India may suffer weeks or even months of political instability if the wrangling parties cannot agree on a coalition formula. With votes spread out over all three main parties - the BJP, the National Front-Leftist Front (NF-LF) group and the Congress party, ousted from power - Mr Vajpayee at best can only hope to form a coalition government.
At worst, the BJP may fail to collect the 270 seats needed for a majority. But Mr Vajpayee said: "We are confident that we can form a stable government that will lead a strong, proud India into the next millennium."
Final results were still awaited last night, but the BJP and its right- wing allies were expected to net over 200 seats, the NF-LF 150 seats, Congress 145 seats, with the regional parties and independents sweeping the rest of the 543 seats in the Lok Sabha, parliament's lower house.
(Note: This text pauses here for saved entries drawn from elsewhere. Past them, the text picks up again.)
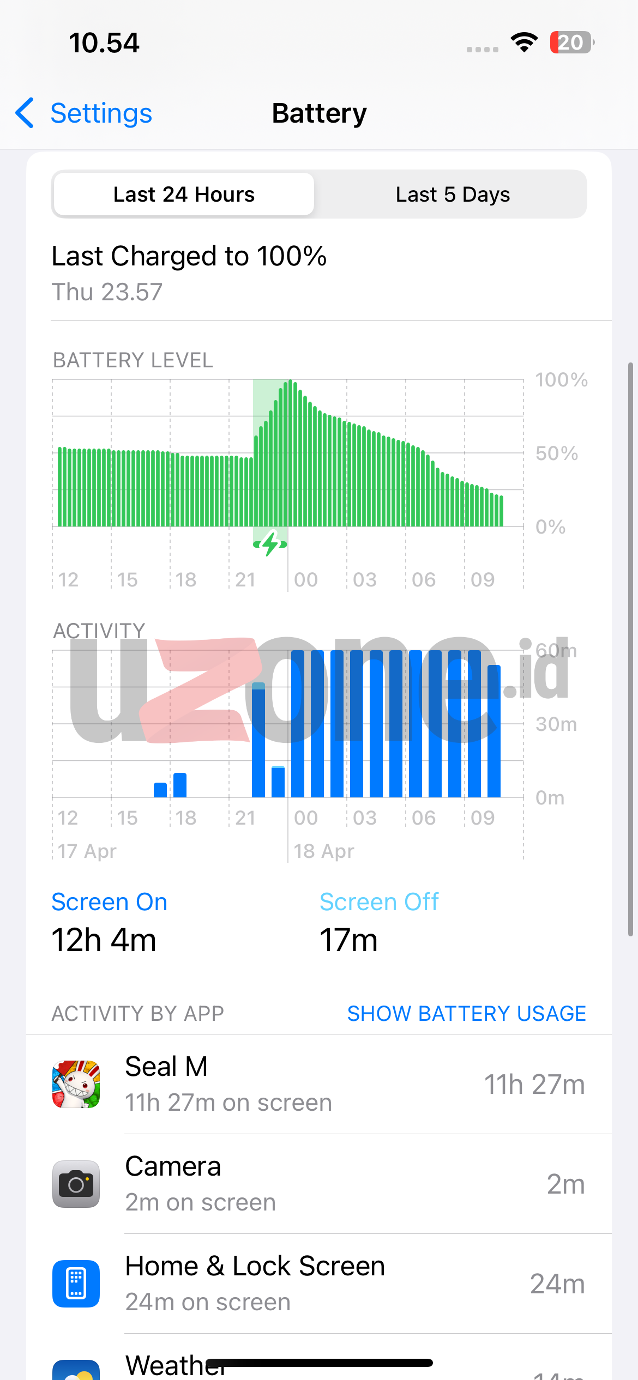This screenshot has height=1380, width=638.
Task: Tap the small activity bar near 18
Action: [x=180, y=785]
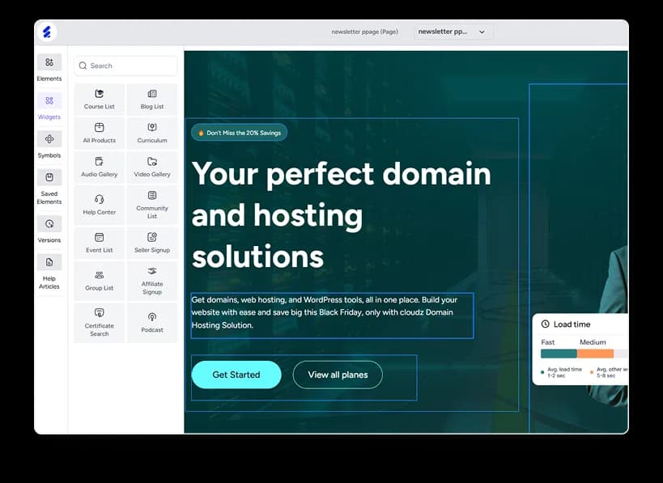Add the Video Gallery widget
This screenshot has width=663, height=483.
152,168
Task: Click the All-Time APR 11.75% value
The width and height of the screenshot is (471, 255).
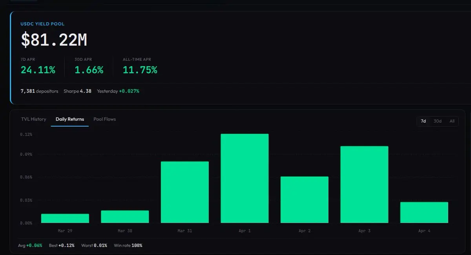Action: pos(140,70)

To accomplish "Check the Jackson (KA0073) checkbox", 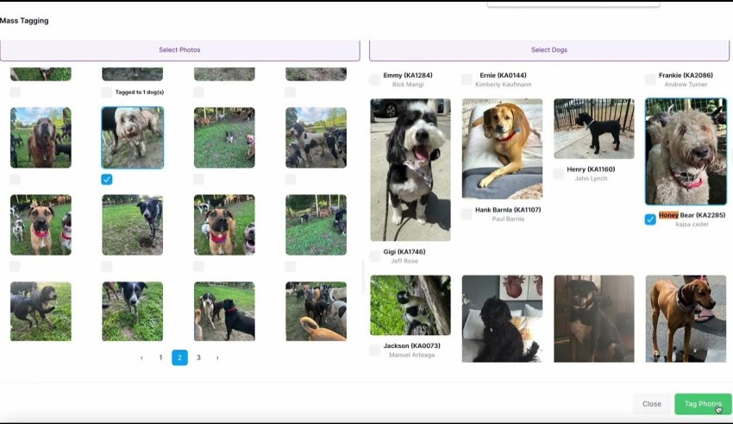I will pos(375,350).
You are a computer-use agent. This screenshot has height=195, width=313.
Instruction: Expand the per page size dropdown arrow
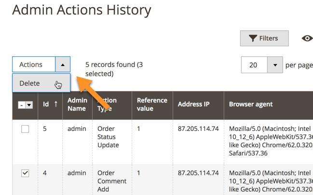click(x=274, y=65)
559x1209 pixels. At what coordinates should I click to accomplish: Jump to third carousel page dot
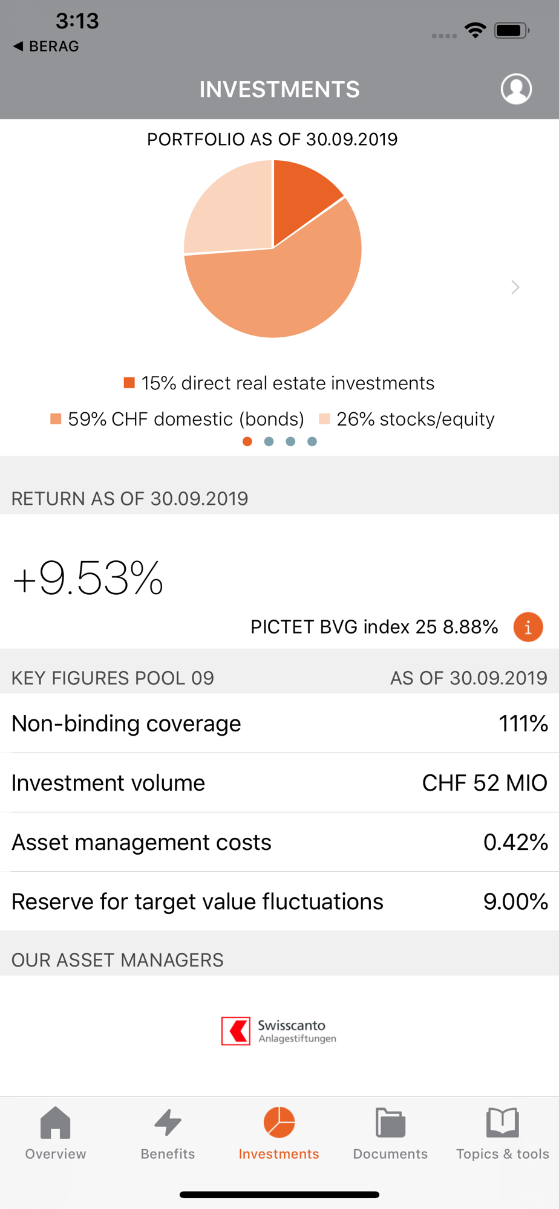pyautogui.click(x=290, y=441)

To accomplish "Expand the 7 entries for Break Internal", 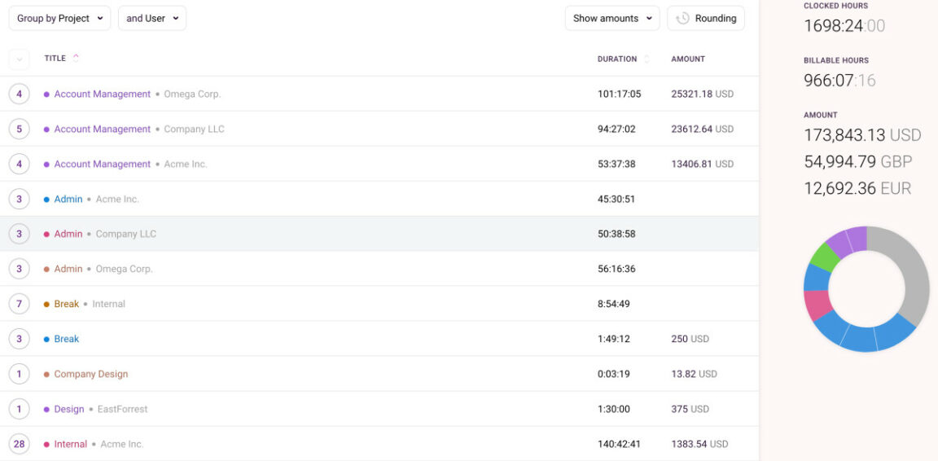I will click(x=19, y=304).
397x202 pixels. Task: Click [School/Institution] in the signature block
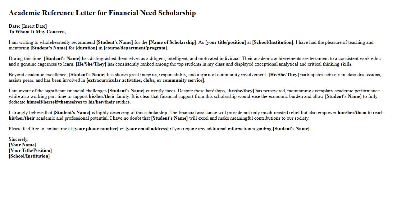click(29, 156)
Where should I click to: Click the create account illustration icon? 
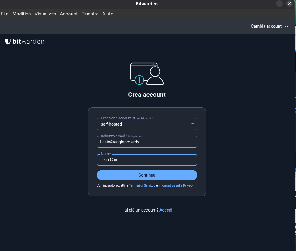[x=147, y=74]
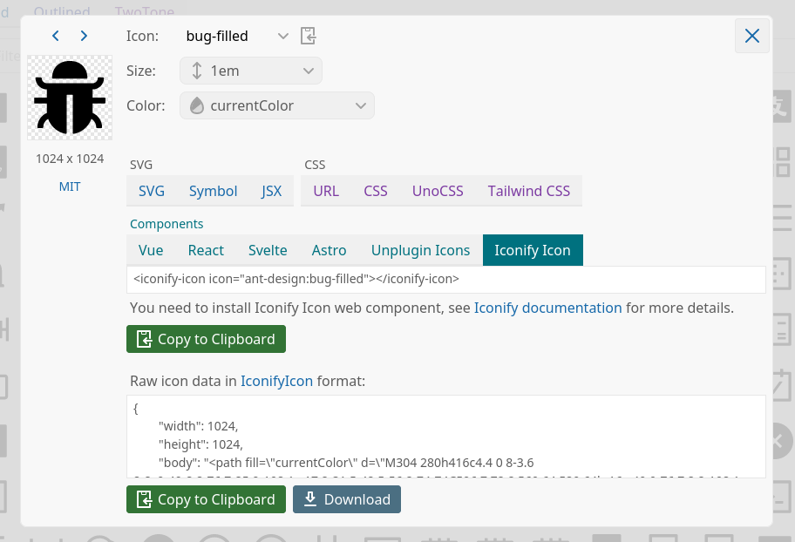Open the JSX code tab
Viewport: 795px width, 542px height.
[272, 191]
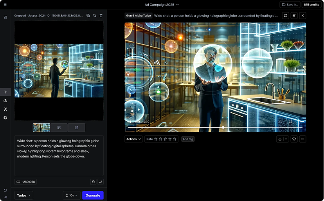Viewport: 324px width, 201px height.
Task: Click the Generate button
Action: [93, 195]
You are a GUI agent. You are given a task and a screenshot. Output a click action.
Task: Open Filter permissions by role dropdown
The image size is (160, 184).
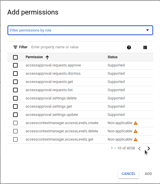(80, 30)
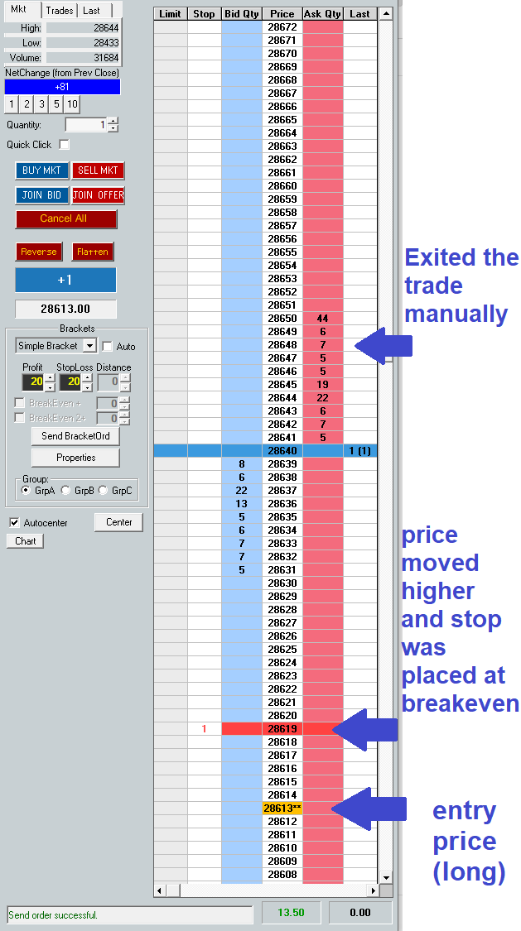Increase the Profit ticks value
This screenshot has height=931, width=521.
[x=49, y=377]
If Mr Vajpayee flounders and cannot collect together the necessary backers within several days, it will be the the leftists' turn to scrape together a majority. The NF-LF wasted no time in announcing their bid, too. Jyoti Basu and Har Kishen Singh Surjeet, two prominent Communist leaders from the NF-LF, also met President Shanker Dayal Sharma yesterday to stake their leadership claim. Afterwards Mr Surjeet said they had been given two days to show they could form a majority. The leftists are trying to rally behind them the smaller regional parties and the newly-elected independent MPs who form a large bloc in the Lok Sabha.
For now, Congress is too distracted by its own in-fighting to focus on whether to back the Hindu revivalists or the leftists.